The first few questions in last week’s Q and A with Julia Gillard went straight to the "what’s in it for me?" pattern of political engagement.
The second questioner was clearly upset. She said "We slide into the middle-class band whereby we don’t get any subsidies whatsoever. We feel we’re constantly paying out."
She had earlier complained about the means testing of the private health insurance rebate — a means test which applies to families with incomes above $168,000 a year. That would put her household into the highest six percent of household incomes. In fact, if she really meant her family was getting no subsidies, her family income would be above $260,000 a year — in the top three percent of household incomes.
The Twitter responses were hardly complimentary to the questioner. Yet she was doing no more than articulating two commonly-held views.
The first is about "constantly paying out" — with the implication that her family is getting nothing in return. Of course her household would be paying a reasonable amount of tax, but they would still be getting the benefit of defence, policing, heavily subsidised education and health care (even with top level private insurance), roads and a range of other public assets and services.
Unfortunately, so successful have been the neoliberal attacks on government (even from some of New Matilda’s commentators) that there is a belief that our governments produce nothing of value.
The second view, about which Laura Tingle has written at length in the current Quarterly Essay, is about a culture of entitlement. It’s come to the stage that people who are clearly well-off feel no embarrassment about claiming, publicly, that they are entitled to welfare payments.
The Government itself must bear some responsibility for this culture, particularly in the way it has been handling the introduction of carbon pricing, because its whole message is about "compensation", or "what’s in it for me?" — rather than any appeal to other motivations.

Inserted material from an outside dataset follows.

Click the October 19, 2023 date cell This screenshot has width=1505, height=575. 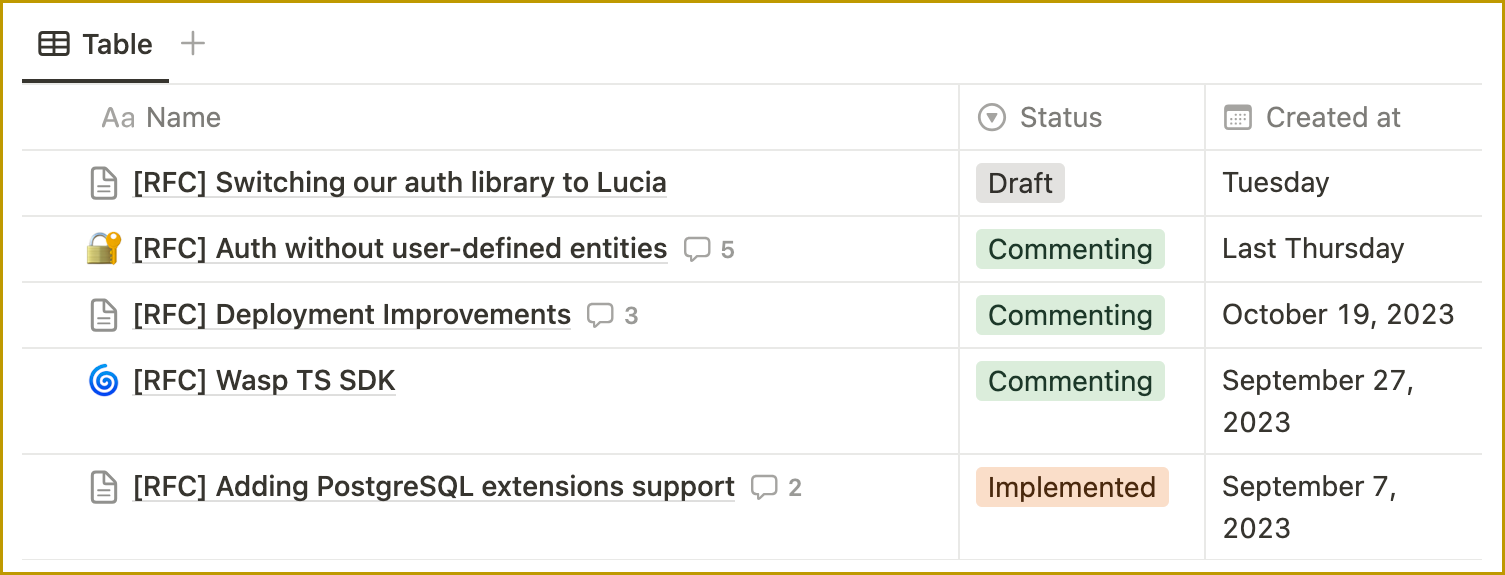(1337, 315)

In his recently-published work "What money can’t buy: the moral limits of markets", Michael Sandel describes what happened when the Swiss government proposed to locate a storage for nuclear waste near the village of Wolfenschiessen. In typical Swiss fashion, the issue was put to a village plebiscite. No-one likes a nuclear waste dump, but there was sufficient feeling that, given Switzerland’s dependence on nuclear energy, the local citizens should bear their share of the burden. The proposal just got over the line with 51 per cent support.
In light of this bare majority of support the Swiss government offered substantial cash compensation to the villagers — almost $9000 a head.
In response to that offer, however, support for the proposal fell to 25 per cent.
Politicians may have been surprised, but behavioural economists weren’t. What had been a duty, a social obligation, became just another "what’s in it for me?" market transaction, devaluing the villagers’ sense of citizenship.
Our Government was on the right track early on, when it referred to climate change as "the greatest moral challenge of our time". That message has now morphed into one of "compensation", and the consequences are clear.
Since 2010, according to Nielsen polls, support for the Government’s carbon pricing policy has slipped from 46 per cent to 36 per cent, and, according to the recent Lowy poll (pdf), 57 per cent of people now support the Coalition’s proposal to abolish the emissions trading scheme. There is also a strong notion that we should not move before other countries — fed, perhaps, by a false notion that we are going it alone.
Another problem with the Government’s message, which behavioural economists would identify, is its passivity. There is nothing in its messages about what I can do to help reduce CO2 pollution. Rather, the message is that I will be paying higher electricity and gas bills, and, if my means are constrained, will be given some money to pay those bills, with little small change left over. No wonder people simply see it as unnecessary churning.
At a cold, economically "rational" level, the Government’s policy makes sense, because the incentives are aimed at the power generators. Evidence on household behaviour suggests that households do not respond strongly to energy price changes with changes in consumption. (In economists’ terms, the elasticity of demand is low.)
But that analysis ignores what we know about motivation, because people are more likely to accept policy changes, even those which impose some burden, if they can feel involved. (Those economic sceptics who are open to argument will find the work of George Akerlof and Rachel Kranton.)
There are ways in which households can become involved, rather than simply grudgingly paying their bills with their "compensation" money. For example, it isn’t very expensive to replace our remaining incandescent light bulbs and to install door and window sealing strips. Those with access to finance can replace old appliances, or invest in solar energy (which, in many areas, provides good returns even without feed-in tariffs). Just last Saturday, on Geraldine Doogue’s Saturday Extra program, Nigel Morris of Solar Business Services described many practical measures people could take to reduce their electricity bills.
These actions, in themselves, won’t save the planet. Even those with small returns count, however, because through them people become personally involved. They’re akin to the way in Britain, between 1939 and 1945, people donated aluminium utensils as contributions to the war effort. Those pots and pans may not have made many Spitfires, but they certainly got people on side and engaged with the urgency of the task at hand.
It’s not too late for the Government to change its message — even to champion Australia’s initiatives as an early mover on the world stage, as we have done over the years in issues as diverse as female suffrage and cigarette packaging. The challenge for the Government, as it is for the Q and A questioners, is to break from the "what’s in it for me?" framing of public policy.